** Start **

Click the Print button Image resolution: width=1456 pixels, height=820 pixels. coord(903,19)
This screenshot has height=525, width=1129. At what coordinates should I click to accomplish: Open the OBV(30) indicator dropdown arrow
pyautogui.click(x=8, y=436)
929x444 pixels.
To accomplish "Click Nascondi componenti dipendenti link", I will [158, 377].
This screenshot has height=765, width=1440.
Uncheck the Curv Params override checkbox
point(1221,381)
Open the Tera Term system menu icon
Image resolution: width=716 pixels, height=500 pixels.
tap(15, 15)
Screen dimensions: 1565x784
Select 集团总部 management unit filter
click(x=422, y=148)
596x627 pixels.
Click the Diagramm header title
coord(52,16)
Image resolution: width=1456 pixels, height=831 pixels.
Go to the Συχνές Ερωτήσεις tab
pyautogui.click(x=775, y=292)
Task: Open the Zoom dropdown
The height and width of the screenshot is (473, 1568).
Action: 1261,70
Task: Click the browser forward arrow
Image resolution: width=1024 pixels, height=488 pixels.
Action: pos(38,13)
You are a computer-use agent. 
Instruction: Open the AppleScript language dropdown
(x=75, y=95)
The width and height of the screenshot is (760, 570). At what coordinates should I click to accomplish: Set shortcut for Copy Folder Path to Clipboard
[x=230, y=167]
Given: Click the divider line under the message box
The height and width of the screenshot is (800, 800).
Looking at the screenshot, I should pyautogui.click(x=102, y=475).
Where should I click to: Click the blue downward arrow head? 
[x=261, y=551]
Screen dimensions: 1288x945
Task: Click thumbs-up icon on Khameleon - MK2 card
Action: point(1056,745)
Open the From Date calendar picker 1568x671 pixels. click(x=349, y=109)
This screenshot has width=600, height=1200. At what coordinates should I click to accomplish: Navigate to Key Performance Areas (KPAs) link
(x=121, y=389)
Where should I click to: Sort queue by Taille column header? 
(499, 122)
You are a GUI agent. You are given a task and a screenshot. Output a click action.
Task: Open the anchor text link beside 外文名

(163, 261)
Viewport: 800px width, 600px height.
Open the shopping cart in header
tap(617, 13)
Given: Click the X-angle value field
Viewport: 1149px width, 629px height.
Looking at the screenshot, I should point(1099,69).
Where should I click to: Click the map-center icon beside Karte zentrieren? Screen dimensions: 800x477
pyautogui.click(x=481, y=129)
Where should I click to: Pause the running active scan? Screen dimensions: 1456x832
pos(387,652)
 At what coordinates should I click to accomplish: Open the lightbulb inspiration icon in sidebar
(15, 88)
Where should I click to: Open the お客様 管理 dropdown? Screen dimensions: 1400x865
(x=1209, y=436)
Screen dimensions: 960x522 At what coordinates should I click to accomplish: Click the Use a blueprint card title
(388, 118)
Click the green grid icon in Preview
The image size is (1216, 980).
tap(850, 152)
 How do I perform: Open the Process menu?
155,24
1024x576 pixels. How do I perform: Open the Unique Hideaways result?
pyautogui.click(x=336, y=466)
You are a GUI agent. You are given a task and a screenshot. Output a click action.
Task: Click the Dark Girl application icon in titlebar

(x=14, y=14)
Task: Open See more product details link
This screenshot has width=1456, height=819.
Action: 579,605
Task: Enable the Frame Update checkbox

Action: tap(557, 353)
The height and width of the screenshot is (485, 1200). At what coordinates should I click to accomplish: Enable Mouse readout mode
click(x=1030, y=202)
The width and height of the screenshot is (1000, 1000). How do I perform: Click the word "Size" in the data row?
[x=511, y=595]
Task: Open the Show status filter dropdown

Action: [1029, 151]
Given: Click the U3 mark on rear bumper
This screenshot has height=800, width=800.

** End **

- **TASK TO COMPLETE**
Rewrite the stretch from the line containing "The height and width of the screenshot is (485, 1200)." through the line containing "[x=511, y=595]" as a Markdown table with columns No. and Line, one numbered entry per line and blank lines omitted.

- **RESULT OF THIS TASK**
| No. | Line |
|---|---|
| 1 | The height and width of the screenshot is (485, 1200). At what coordinates should I click to accomplish: Enable Mouse readout mode |
| 2 | click(x=1030, y=202) |
| 3 | The width and height of the screenshot is (1000, 1000). How do I perform: Click the word "Size" in the data row? |
| 4 | [x=511, y=595] |